The false document allowed the City Councils of Sabadell and Barcelona as well as a trade union to denounce the facts. The trial, however, carried out checks on its veracity, which the councils did not do before starting criminal proceedings - they obtained it on social networks. "The initial evidence, which is the document denounced to the Prosecutor's Office, is totally false, and consequently the theory of the fruits of the poisoned tree has to be applied", according to which an illicit proof annuls all those that are obtained as a result of it
They justify the violence against the independence of Catalonia
Despite the fact that in the trial the two ultras leaders refused to testify, in the instruction phase Peña ratified his statements and justified the Spanish people using violence against the independence of Catalonia if the state government does nothing to prevent it. The two defendants also have criminal records for expressing themselves in these terms: Peña was sentenced to three and a half years possession of explosives, while Andrino has several sentences for public disorder and ideological discrimination, among others for assaulting the Generalitat's Blanquerna Cultural Centre in Madrid during Catalonia day in 2013.

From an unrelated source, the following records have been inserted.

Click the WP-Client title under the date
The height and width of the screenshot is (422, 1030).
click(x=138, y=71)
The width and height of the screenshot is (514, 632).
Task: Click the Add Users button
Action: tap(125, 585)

Andrino, in fact, ran in the Madrid elections om May 4 representing Falange despite being convicted -he has obtained 1,129 votes-. And he had the endorsement of the Central Electoral Board (JEC) to run. In a resolution, the electoral judge rejected a complaint of the association Drets sustaining that it is not accredited that Andrino "is serving a prison sentence after a final ruling or is deprived of the right of suffrage by final ruling", despite a final ruling of the Supreme Court which entails prison, one of the causes of ineligibility fixed in the article 6.2 of the Spanish electoral law and also collected by Madrid electoral law.
And he was not really in prison at that time. The week before the JEC's resolution, the Madrid High Court postponed ten of the fourteen neo-fascists' entering prison for the second time, arguing the appeal for protection they have presented before the Constitutional Court is yet to be resolved.